Limitations to our study include the potential that reduced re-admission rates may be affected by the fact that patients who are adherent to their other medical regimens may also be compliant with PAP and as a result reduce their risk for readmission. However, no data were collected on medication history and lifestyle changes, and as a result these factors were not controlled for as possible confounders. Another limitation was there were too few patients with follow-up echocardiogram results to evaluate the potential benefits of PAP use specifically on cardiac function. Due to limitations in PAP usage data and variations in patient PAP use, 4 patients were classified on PAP usage based on their use in the 30-90 day period. When the data were reanalyzed after excluding these patients, the differences in 30-day readmission among the PAP groups remained significant (p = 0.033). While our results suggest a relationship between CPAP use in cardiac patients with SDB and a reduction in 30-day readmissions, given the relatively small sample size and observational nature of the study, results should be replicated in future randomized trials. Moreover, given the relatively small sample size in this study, negative results (for outcomes other than CPAP adherence and readmission rates) should be interpreted with caution, as there is limited power to observe small effect sizes. Furthermore, in general, it is not a recommended practice to prescribe auto-CPAP to patients with CSA. However, there are not a lot of data to support this recommendation.

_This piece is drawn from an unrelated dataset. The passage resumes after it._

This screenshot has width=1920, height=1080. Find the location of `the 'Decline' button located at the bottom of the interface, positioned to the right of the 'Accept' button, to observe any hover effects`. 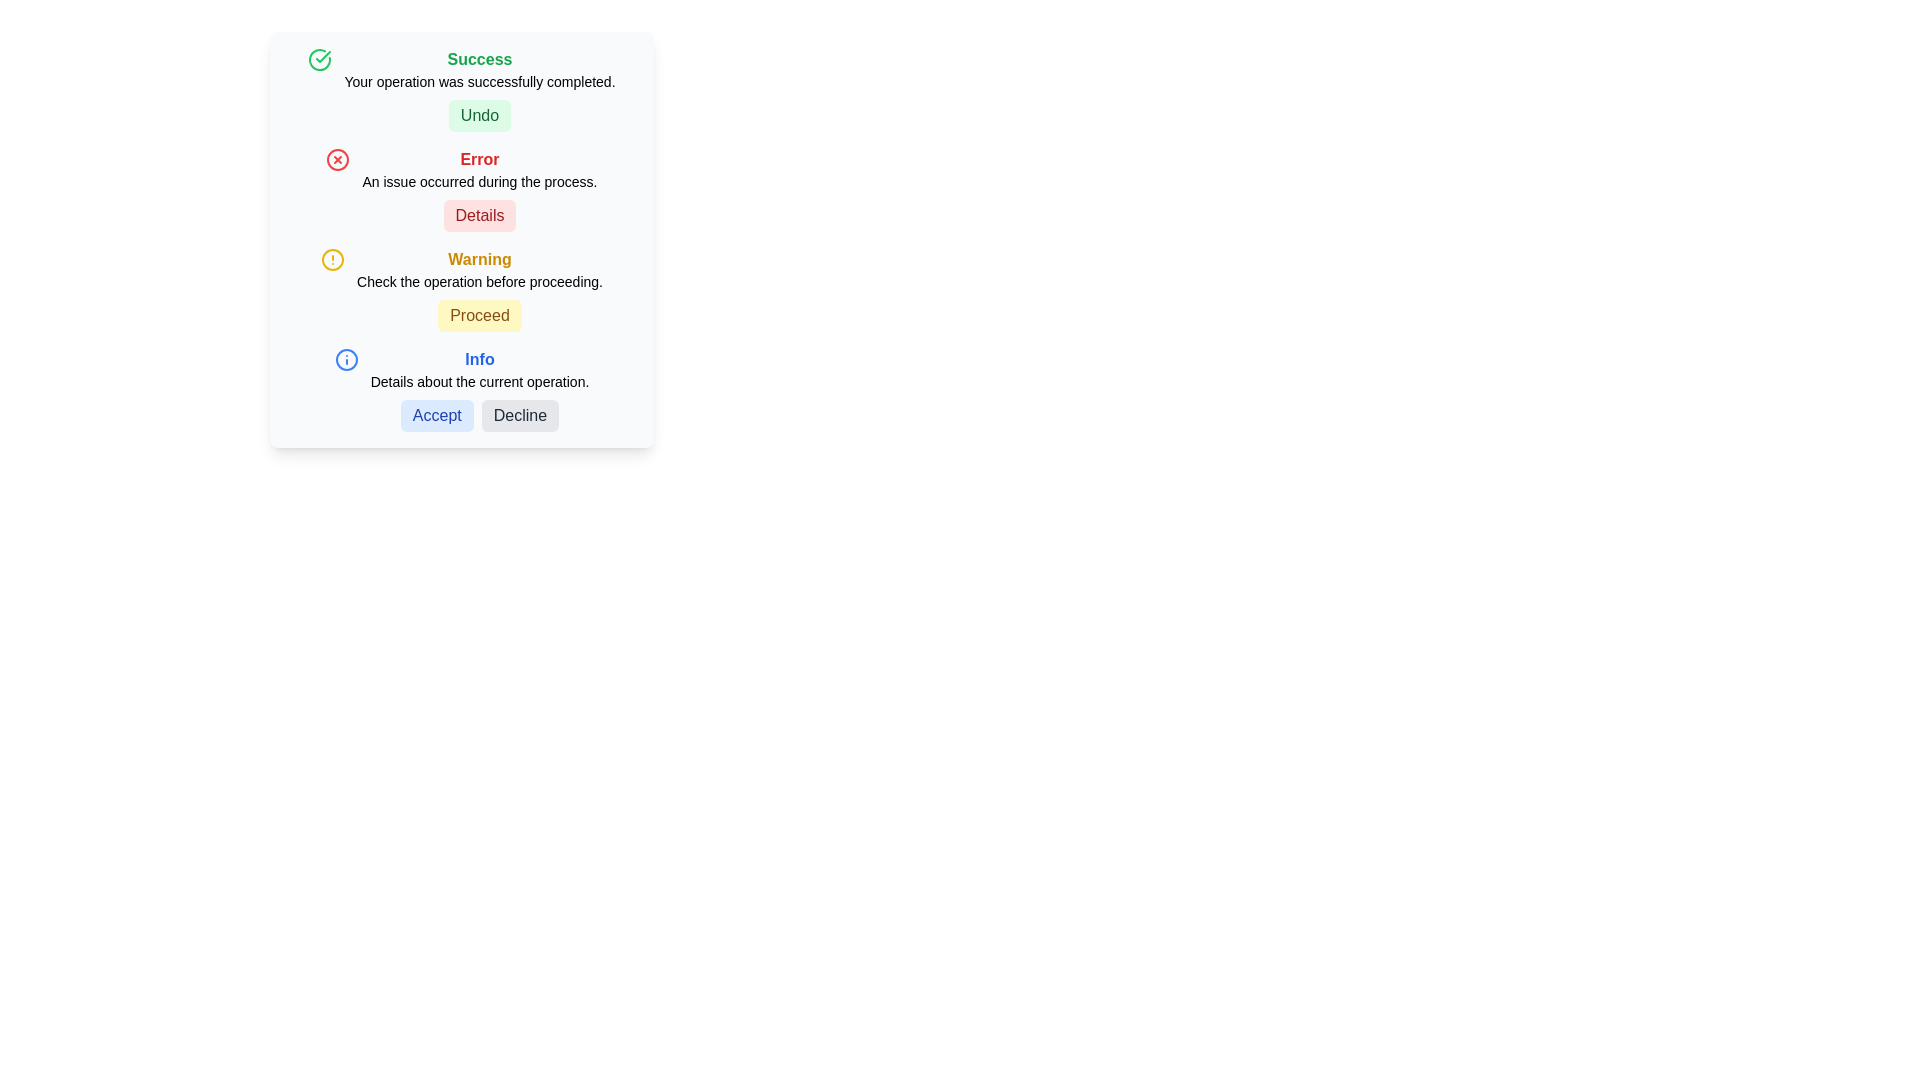

the 'Decline' button located at the bottom of the interface, positioned to the right of the 'Accept' button, to observe any hover effects is located at coordinates (520, 415). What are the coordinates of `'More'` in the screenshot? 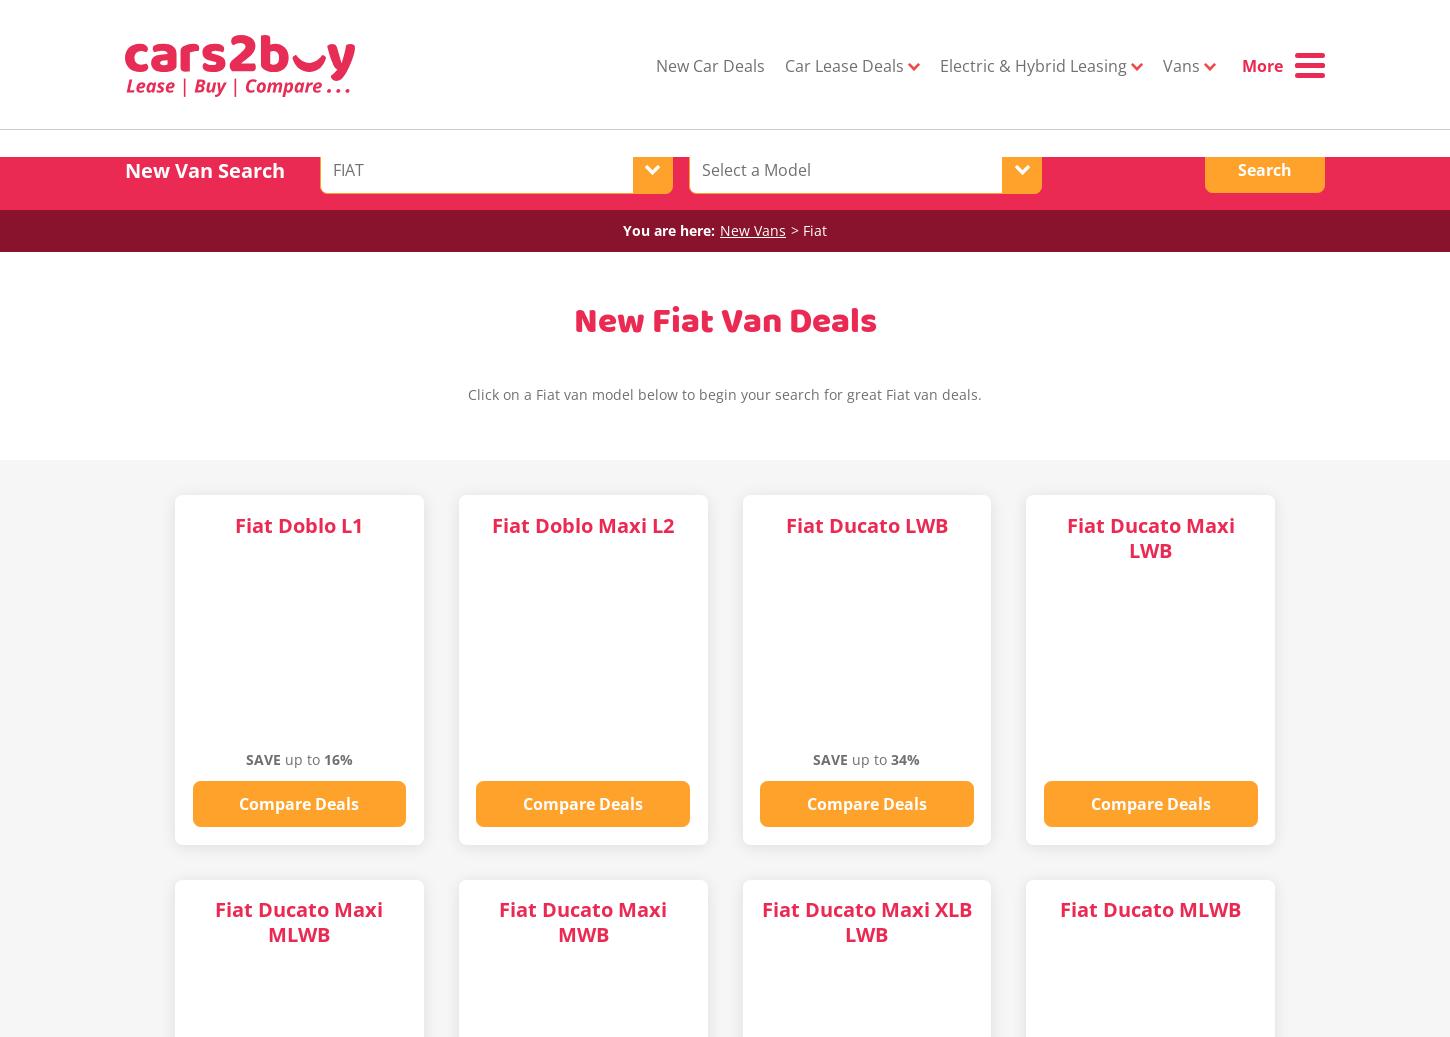 It's located at (1261, 64).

Moreover, studies using auto-CPAP have shown that it improves left ventricular ejection fraction in patients with heart failure.24 In addition, most of the subjects in this study had obstructive sleep apnea, and auto-CPAP is indicated in those patients.
In conclusion, our study showed that (1) SDB is common in hospitalized cardiac patients with symptoms but no previous SDB diagnosis, and (2) that cardiac patients with SDB who are adherent to treatment with PAP therapy have a lower 30-day hospital readmission rate than similar subjects who are not adherent to PAP. This potential benefit is important in the setting of new Medicare regulations for withholding payment and penalties for 30-day hospital readmissions for heart failure and myocardial infarction. We believe there are a number of cardiac patients with SDB who are hospitalized all over the world and who remain undiagnosed and untreated. Identifying these patients and promoting compliance with prescribed PAP treatment appear to be critical elements in their overall medical management.
DISCLOSURE STATEMENT
This was not an industry supported study. Dr. Goldberg ‘s cardiology department has received research grants from Medtronic, Gambro, and Respicardia. He has received honoraria from Medtronic and Thoratec for consulting activities. The authors have indicated no financial conflicts of interest. The work was performed at the Center for Sleep and Circadian Neurobiology, University of Pennsylvania, Philadelphia, PA.